Wenn zu Pfingsten tausende junge Österreicherinnen und Österreicher zum "Tutto Gas"-Wochenende ins italienische Lignano strömen, wird auch Österreichs Polizei präsent sein – nicht mit Blaulicht und harter Hand, sondern als Vermittler. Erstmals entsendet das Innenministerium heuer gleich vier Polizistinnen und Polizisten an die obere Adria. Ihre Mission: übersetzen, beruhigen, helfen – und manchmal auch schlicht deeskalieren.
"Die Kollegen sind eine Brückenfunktion – sprachlich wie kulturell", sagt Paul Eidenberger von der Pressestelle des Innenministeriums (BMI) im "Heute"-Gespräch. Gerade wenn Alkohol im Spiel sei, brauche es oft Fingerspitzengefühl statt Eskalation. "Mit einer gesunden Portion Schmäh lässt sich vieles entschärfen."

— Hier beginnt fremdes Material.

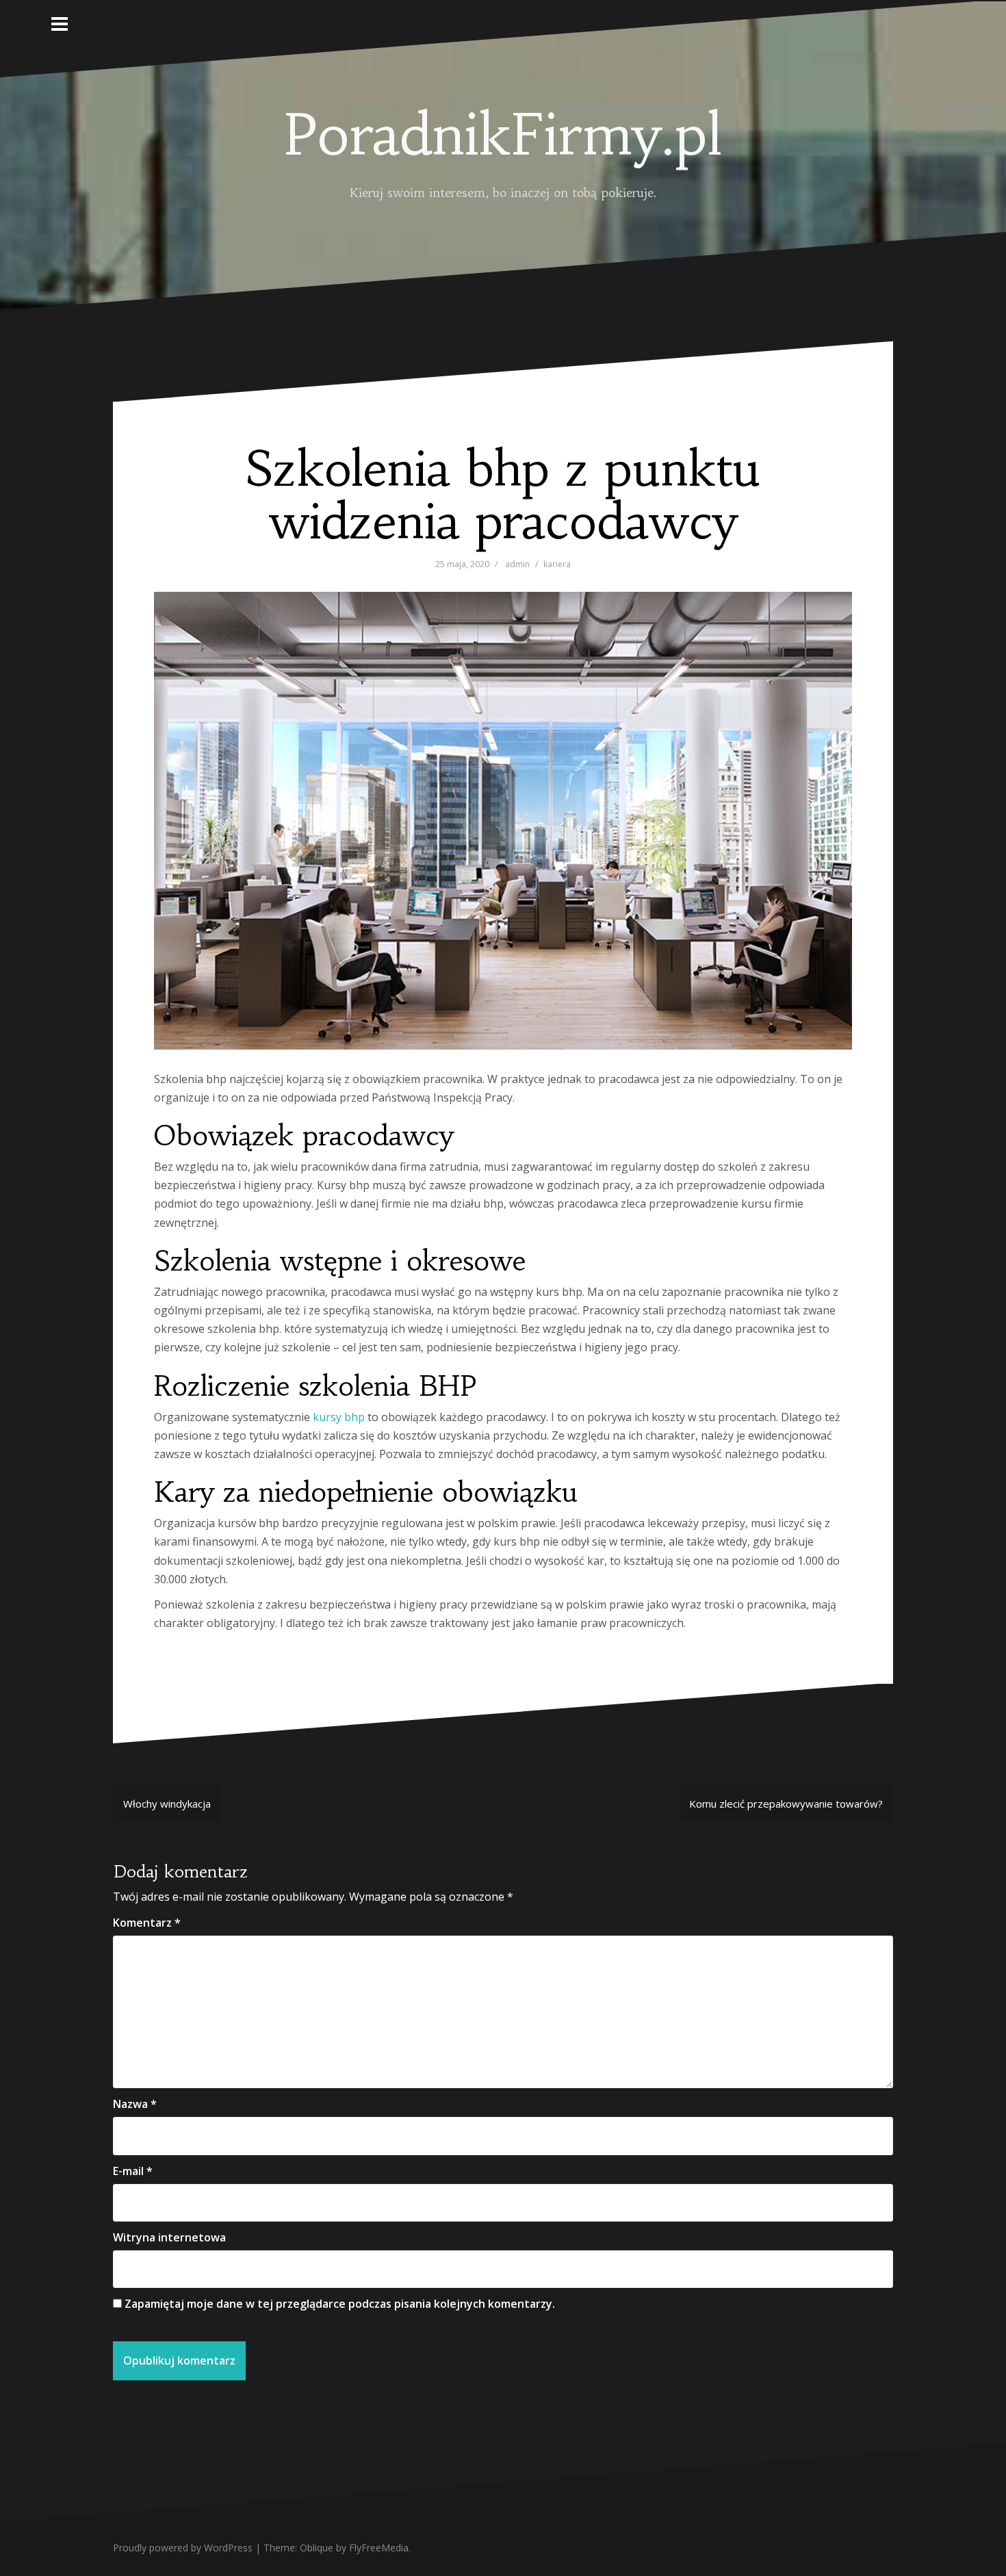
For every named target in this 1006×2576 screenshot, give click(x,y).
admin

Das österreichische Team reist bereits am Mittwochabend nach Italien. Noch bevor am Donnerstagabend die ersten Feiernden aufeinandertreffen, stehen Lagebesprechungen mit den italienischen Behörden am Programm. Danach beginnt ein Einsatz, der bis Sonntag dauern wird – und körperlich fordernd ist.
Denn in Lignano herrschen zu dieser Jahreszeit bereits sommerliche Temperaturen. Die österreichischen Beamtinnen und Beamten sind dennoch in voller Uniform und Ausrüstung unterwegs. "Das zerrt schon sehr an den Kräften." Dazu komme, dass Ruhezeiten oft nur theoretisch existierten: Immer wieder würden italienische Kolleginnen und Kollegen auch tagsüber anrufen, wenn Unterstützung gebraucht werde.
Dass heuer gleich vier statt wie bisher zwei österreichische Kräfte entsandt werden, hat genau damit zu tun: steigender Bedarf und hohe Belastung.
Zwei Zweierteams – jeweils Frau und Mann – werden heuer in Lignano im Einsatz stehen. Mit dabei ist ein Kärntner Polizist, der das Event seit Jahren kennt, vergangenes Jahr jedoch pausierte. Erfahrene Verstärkung kommt aus Oberösterreich und Wien. Eine weitere Kraft aus Kärnten wird zum ersten Mal dabei sein. Was alle eint: Sie sprechen Italienisch. Das ist die Grundvoraussetzung für den Einsatz.
Damit sind sie nicht nur eine Unterstützung für die italienischen Behörden, sondern auch für Touristen. Denn oft geht es weniger um klassische Polizeiarbeit als um Übersetzungsleistung in Ausnahmesituationen. Wer wurde bestohlen? Welche Behörde ist zuständig? Wo kann Anzeige erstattet werden? Gerade bei Delikten, die Touristen häufig treffen, seien die österreichischen Beamten ein wichtiger Anker.
Vergangenes Jahr etwa häuften sich Handydiebstähle am Strand. Viele Betroffene wussten nicht, wohin sie sich wenden sollten. Genau hier würden die österreichischen Polizisten helfen: "Die richtige Information an der richtigen Stelle."
Der Einsatz wirkt aber nicht nur nach innen, sondern auch nach außen. Das Innenministerium sieht darin zunehmend einen Imagegewinn für die Polizei. Denn in Lignano zeigen sich die Beamtinnen und Beamten nahbar, ansprechbar – und überraschend populär.
So populär, dass sie am berüchtigten Party-Wochenende längst zum beliebten Selfie-Motiv geworden sind.